LOS ANGELES (AP) -- An ingeniously simple setup is cunningly exploited for maximum suspense in "Hours," a slow-building, consistently engrossing drama set during and immediately after the devastation wrought on New Orleans by Hurricane Katrina. Making a most impressive debut as feature helmer, scripter Eric Heisserer graduates from savvy genre fare ("Final Destination 5") to more mainstream moviemaking with this intense tale of a father's desperate efforts to keep his prematurely born daughter alive in a hospital abandoned after power is knocked out by flooding.
The late Paul Walker ("Fast & Furious") capably and compellingly rises to the demands of the role of Nolan Hayes, a loving husband who races his pregnant wife Abigail to a New Orleans hospital when she goes into labor unexpectedly. Onscreen titles announce the extent of the couple's wrong-place/wrong-time hospital arrival: the early hours of Aug. 29, 2005, just as gale-force winds caused by Katrina relentlessly pummel the Crescent City.

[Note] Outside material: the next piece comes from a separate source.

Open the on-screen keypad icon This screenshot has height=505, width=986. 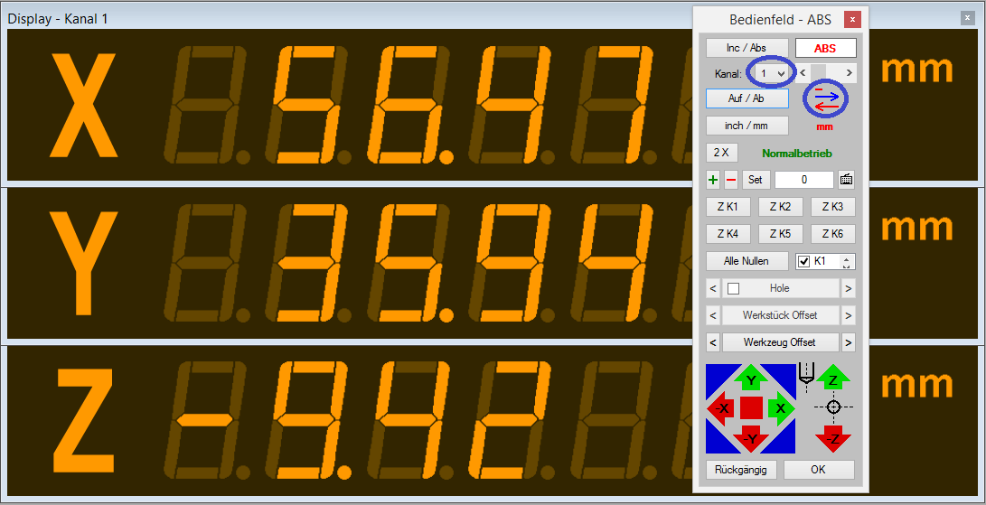pyautogui.click(x=846, y=180)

Abigail dies during childbirth, but the stunned Nolan has little time to mourn. His newborn child is placed in a ventilator, where, a doctor explains, she must remain for at least 48 hours. Unfortunately, when the city's levee system fails, floodwaters force the evacuation of the hospital. Worse still, the ventilator cannot be moved, so Nolan must remain behind with his daughter until help arrives.
It's a long wait.
Through effective use of actual newscasts from the period, "Hours" underscores a brutal irony -- Katrina actually missed New Orleans, but the levee breaks caused flooding in 80% of the city -- while establishing the full measure of the threat facing Nolan and his newborn. When the power cuts off and backup generators fail, he must repeatedly crank a backup battery that works, at best, for three minutes between crankings, while scavenging for food and supplies throughout the hospital.
At one point, his spirits are lifted by the seemingly miraculous appearance of a rescue dog. But then other, far less welcome visitors arrive.

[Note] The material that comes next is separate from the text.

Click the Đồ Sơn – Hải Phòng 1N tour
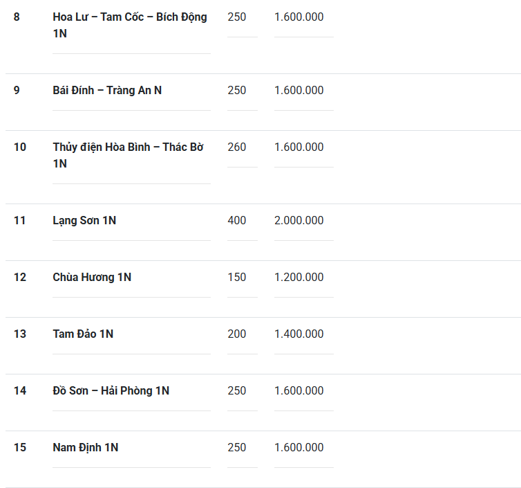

A few supporting players (including Kerry Cahill as a sympathetic nurse) are used fleetingly but effectively, and Genesis Rodriguez makes a strong impression with limited screen time in flashbacks. For the most part, though, "Hours" is practically a one-man show, with Walker alone on-camera for lengthy stretches as Nolan passes time talking to his baby, or himself, and dashing hither and yon between battery-cranks while on beat-the-clock explorations and supply runs.
The new father pushes himself to the point of exhaustion and beyond in ways that will ring true, and perhaps profoundly unsettle, simpatico parents watching the pic.
Walker gracefully balances the drama on his shoulders. His character's situation seems all the more dire as Heisserer shrewdly amps up the tension with Benjamin Wallfisch's propulsive musical score, Jaron Presant's nimble lensing and Sam Bauer's sharp editing.
It's worth noting that "Hours" was filmed almost entirely inside a former New Orleans hospital that actually had to be closed after suffering massive flood damage in the wake of Katrina. That might help explain the pic's overall air of verisimilitude, which only serves to enhance its impact.
"Hour," a Film Arcade release, is rated PG-13 by the Motion Picture Association of America for "thematic elements, violence and drug material." Running time: 97 minutes.
MPAA rating definition for PG-13: Parents strongly cautioned. Some material may be inappropriate for children under 13.